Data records
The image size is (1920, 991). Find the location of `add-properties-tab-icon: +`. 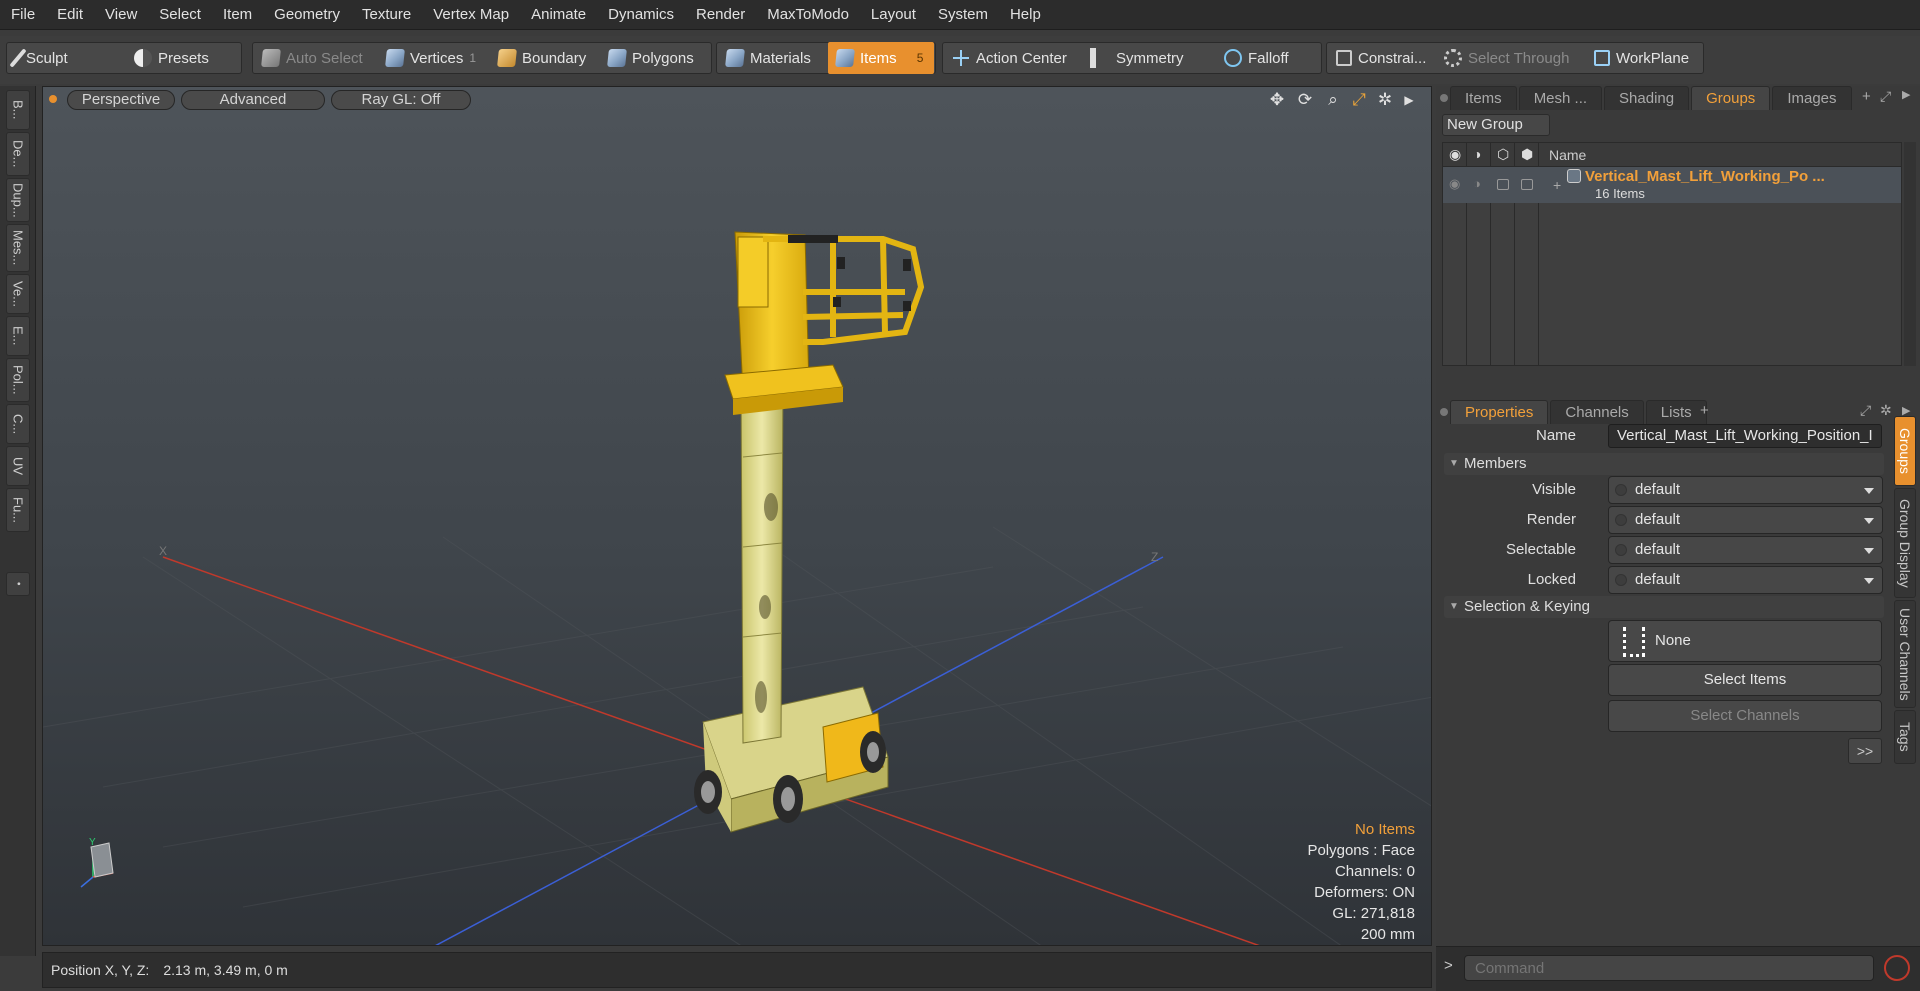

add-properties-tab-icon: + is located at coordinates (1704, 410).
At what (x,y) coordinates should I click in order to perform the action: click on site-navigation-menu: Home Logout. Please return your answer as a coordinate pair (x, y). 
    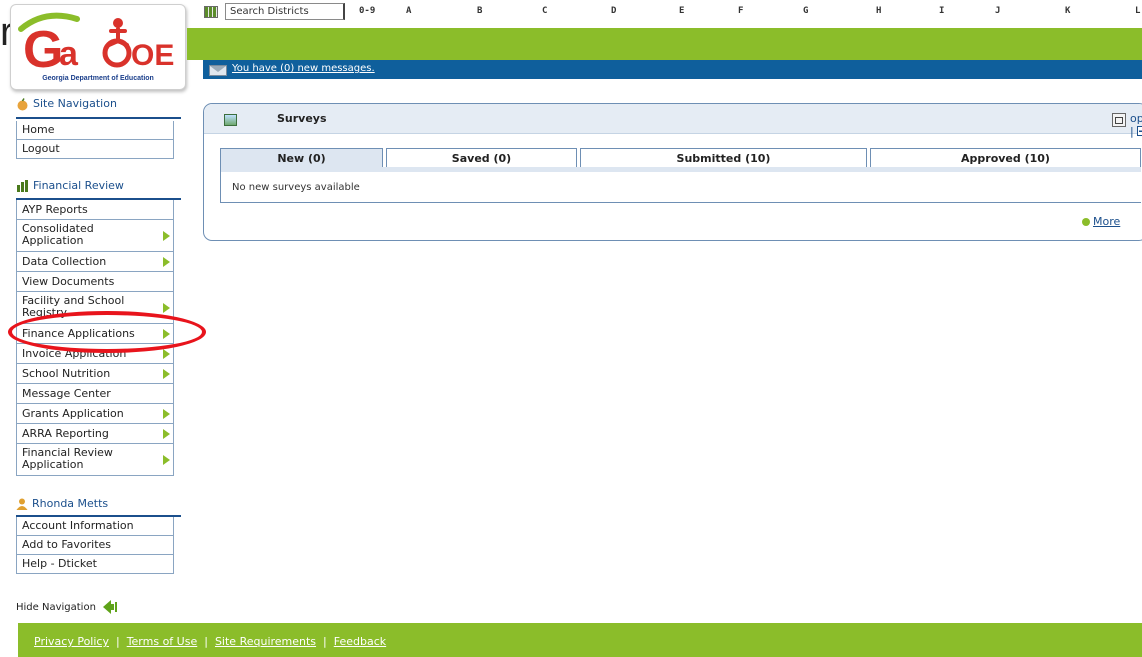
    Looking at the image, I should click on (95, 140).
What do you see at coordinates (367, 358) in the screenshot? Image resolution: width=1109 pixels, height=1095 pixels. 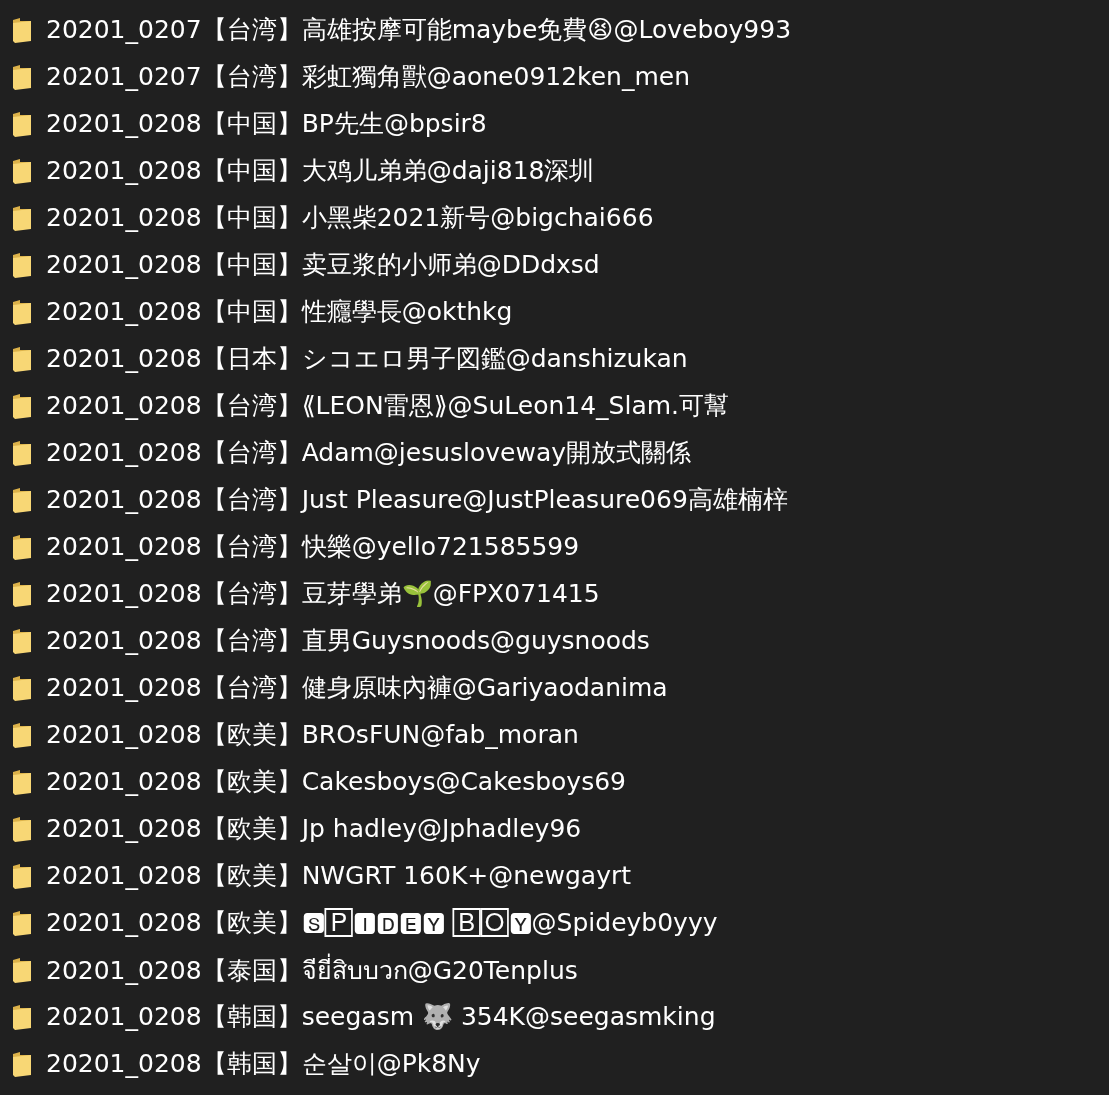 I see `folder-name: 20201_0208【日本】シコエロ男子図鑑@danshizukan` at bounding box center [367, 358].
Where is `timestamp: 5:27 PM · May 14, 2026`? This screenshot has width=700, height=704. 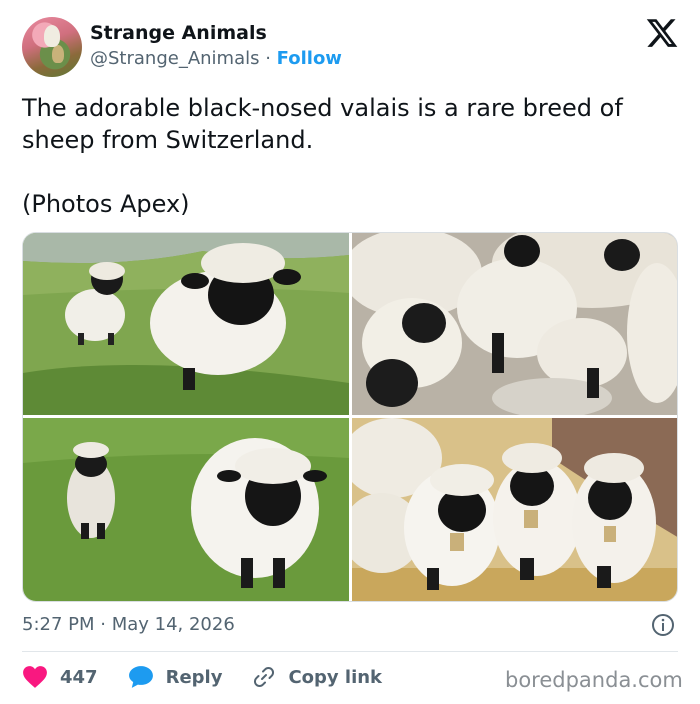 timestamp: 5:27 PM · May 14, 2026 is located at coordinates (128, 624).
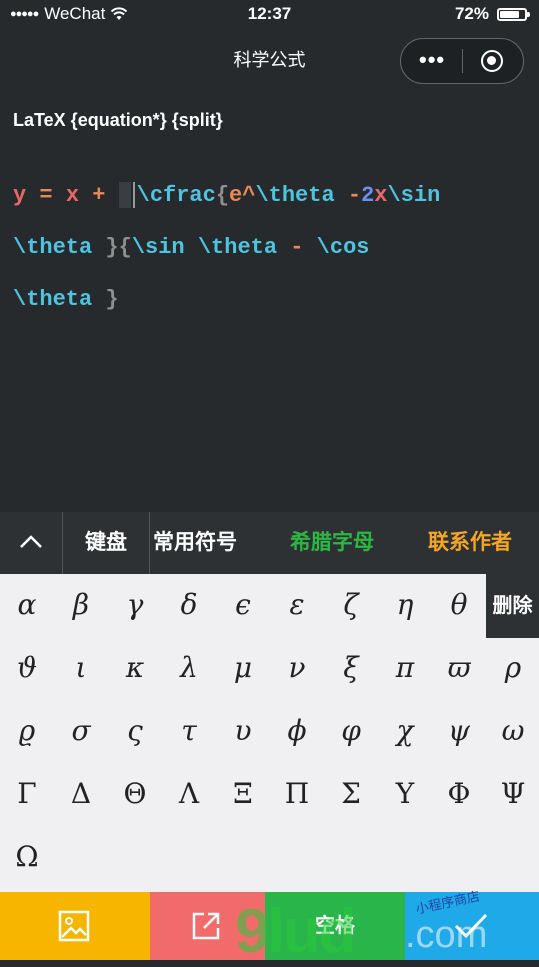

● **Exercise brief**: Tally the lines of the items above that contain the string "should", treating uppercase and lowercase as different, and give only the number.

● **Written solution**: 2